Recorded data
────────────────
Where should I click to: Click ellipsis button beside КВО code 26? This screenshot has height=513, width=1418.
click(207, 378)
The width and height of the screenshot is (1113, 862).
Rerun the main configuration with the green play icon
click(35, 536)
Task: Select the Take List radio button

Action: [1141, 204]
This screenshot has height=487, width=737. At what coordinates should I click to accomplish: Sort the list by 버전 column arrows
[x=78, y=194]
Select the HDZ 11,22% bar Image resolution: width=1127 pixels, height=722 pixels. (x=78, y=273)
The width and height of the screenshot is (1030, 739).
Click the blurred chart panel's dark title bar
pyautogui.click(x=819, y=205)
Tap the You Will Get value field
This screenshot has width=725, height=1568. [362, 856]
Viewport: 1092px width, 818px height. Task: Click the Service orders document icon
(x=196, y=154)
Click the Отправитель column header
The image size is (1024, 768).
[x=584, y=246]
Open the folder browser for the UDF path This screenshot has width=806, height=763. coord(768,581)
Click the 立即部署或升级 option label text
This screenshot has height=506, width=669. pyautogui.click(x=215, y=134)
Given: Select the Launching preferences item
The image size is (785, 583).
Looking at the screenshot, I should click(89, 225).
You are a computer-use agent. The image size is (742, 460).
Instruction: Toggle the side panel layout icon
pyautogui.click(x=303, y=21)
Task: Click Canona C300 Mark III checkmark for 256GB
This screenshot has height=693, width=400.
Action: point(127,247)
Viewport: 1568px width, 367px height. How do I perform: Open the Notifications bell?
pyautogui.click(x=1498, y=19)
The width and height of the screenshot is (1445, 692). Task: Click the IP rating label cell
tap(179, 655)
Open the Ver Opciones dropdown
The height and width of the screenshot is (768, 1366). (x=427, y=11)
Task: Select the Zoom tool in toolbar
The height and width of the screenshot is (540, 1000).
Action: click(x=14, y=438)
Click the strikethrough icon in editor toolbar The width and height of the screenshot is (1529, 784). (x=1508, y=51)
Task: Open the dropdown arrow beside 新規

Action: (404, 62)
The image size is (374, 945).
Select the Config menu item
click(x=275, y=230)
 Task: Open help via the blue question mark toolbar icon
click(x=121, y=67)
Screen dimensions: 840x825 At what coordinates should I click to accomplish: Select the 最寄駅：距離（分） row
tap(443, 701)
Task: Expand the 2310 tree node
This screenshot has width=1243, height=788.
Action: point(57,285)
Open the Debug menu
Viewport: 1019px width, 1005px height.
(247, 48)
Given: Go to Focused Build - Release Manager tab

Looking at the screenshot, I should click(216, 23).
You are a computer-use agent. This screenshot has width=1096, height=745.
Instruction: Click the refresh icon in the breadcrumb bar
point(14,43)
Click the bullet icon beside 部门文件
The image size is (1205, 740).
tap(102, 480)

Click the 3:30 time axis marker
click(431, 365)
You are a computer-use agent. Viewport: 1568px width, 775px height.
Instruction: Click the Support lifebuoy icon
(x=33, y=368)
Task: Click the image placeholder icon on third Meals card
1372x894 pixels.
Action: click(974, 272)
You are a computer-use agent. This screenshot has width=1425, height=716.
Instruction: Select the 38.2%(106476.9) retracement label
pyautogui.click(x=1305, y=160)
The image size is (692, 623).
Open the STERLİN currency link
────────────────
- About this exercise -
For each line of the entries that holds the word "agent", pull that line out.

- Solution to this exercise -
You are a computer-use agent. The image size is (742, 460).
You are a computer-use agent. This screenshot has width=1096, height=745.
You are a computer-use agent. Viewport: 1568px width, 775px height.
You are a computer-use agent. This screenshot has width=1425, height=716.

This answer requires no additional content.